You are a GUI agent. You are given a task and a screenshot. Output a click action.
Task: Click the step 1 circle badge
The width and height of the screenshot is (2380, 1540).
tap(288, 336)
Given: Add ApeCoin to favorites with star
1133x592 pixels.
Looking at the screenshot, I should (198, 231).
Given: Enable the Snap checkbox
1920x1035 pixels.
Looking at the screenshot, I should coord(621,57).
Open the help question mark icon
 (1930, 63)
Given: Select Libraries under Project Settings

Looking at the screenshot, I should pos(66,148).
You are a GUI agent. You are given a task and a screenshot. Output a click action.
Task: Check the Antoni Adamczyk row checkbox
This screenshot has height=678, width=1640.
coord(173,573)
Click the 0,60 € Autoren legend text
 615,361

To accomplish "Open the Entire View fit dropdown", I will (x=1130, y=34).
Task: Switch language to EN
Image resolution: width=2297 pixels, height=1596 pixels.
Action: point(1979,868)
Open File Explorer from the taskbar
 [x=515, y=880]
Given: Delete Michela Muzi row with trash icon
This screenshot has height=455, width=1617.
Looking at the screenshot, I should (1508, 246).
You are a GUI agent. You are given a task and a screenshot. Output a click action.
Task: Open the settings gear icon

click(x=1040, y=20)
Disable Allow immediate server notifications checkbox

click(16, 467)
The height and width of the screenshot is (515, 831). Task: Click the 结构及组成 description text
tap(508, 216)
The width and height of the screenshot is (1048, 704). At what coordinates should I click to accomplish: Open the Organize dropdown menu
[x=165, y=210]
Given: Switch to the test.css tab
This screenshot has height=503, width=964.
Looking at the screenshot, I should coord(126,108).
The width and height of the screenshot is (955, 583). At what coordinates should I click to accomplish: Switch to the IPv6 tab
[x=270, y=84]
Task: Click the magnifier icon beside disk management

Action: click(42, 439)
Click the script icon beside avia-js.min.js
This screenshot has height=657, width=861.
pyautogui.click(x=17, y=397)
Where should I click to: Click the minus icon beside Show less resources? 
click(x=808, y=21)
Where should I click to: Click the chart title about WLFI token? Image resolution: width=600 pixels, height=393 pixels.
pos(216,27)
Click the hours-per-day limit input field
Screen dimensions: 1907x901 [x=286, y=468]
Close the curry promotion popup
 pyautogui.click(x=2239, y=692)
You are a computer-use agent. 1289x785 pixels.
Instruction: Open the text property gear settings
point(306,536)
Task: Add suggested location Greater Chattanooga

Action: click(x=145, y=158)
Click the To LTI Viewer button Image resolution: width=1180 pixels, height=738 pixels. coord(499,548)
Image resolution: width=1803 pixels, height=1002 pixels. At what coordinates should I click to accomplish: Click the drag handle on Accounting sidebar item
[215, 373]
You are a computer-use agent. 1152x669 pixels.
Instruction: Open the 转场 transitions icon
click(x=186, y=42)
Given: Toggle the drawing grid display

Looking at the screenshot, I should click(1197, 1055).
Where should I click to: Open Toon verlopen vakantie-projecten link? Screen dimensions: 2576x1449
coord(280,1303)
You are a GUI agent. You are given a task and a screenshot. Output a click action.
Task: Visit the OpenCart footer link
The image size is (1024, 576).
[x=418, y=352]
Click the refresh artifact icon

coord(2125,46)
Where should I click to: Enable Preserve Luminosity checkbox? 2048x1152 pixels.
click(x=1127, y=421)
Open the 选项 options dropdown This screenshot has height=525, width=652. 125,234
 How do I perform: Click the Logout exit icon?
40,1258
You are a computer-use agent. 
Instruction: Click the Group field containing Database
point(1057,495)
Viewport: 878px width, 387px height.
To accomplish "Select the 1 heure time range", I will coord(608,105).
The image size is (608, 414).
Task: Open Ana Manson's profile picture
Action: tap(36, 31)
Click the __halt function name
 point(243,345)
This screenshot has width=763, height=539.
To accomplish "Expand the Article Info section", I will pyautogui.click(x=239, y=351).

------------------------------

Rewrite the material above as a JSON array of strings, one string per line, from the line holding "Open File Explorer from the taskbar" through the line holding "Click the To", inclusive, leaving out any blank lines.

[
  "Open File Explorer from the taskbar",
  " [x=515, y=880]",
  "Given: Delete Michela Muzi row with trash icon",
  "This screenshot has height=455, width=1617.",
  "Looking at the screenshot, I should (1508, 246).",
  "You are a GUI agent. You are given a task and a screenshot. Output a click action.",
  "Task: Open the settings gear icon",
  "click(x=1040, y=20)",
  "Disable Allow immediate server notifications checkbox",
  "click(16, 467)",
  "The height and width of the screenshot is (515, 831). Task: Click the 结构及组成 description text",
  "tap(508, 216)",
  "The width and height of the screenshot is (1048, 704). At what coordinates should I click to accomplish: Open the Organize dropdown menu",
  "[x=165, y=210]",
  "Given: Switch to the test.css tab",
  "This screenshot has height=503, width=964.",
  "Looking at the screenshot, I should coord(126,108).",
  "The width and height of the screenshot is (955, 583). At what coordinates should I click to accomplish: Switch to the IPv6 tab",
  "[x=270, y=84]",
  "Task: Click the magnifier icon beside disk management",
  "Action: click(42, 439)",
  "Click the script icon beside avia-js.min.js",
  "This screenshot has height=657, width=861.",
  "pyautogui.click(x=17, y=397)",
  "Where should I click to: Click the minus icon beside Show less resources? ",
  "click(x=808, y=21)",
  "Where should I click to: Click the chart title about WLFI token? Image resolution: width=600 pixels, height=393 pixels.",
  "pos(216,27)",
  "Click the hours-per-day limit input field",
  "Screen dimensions: 1907x901 [x=286, y=468]",
  "Close the curry promotion popup",
  " pyautogui.click(x=2239, y=692)",
  "You are a computer-use agent. 1289x785 pixels.",
  "Instruction: Open the text property gear settings",
  "point(306,536)",
  "Task: Add suggested location Greater Chattanooga",
  "Action: click(x=145, y=158)",
  "Click the To LTI Viewer button Image resolution: width=1180 pixels, height=738 pixels. coord(499,548)"
]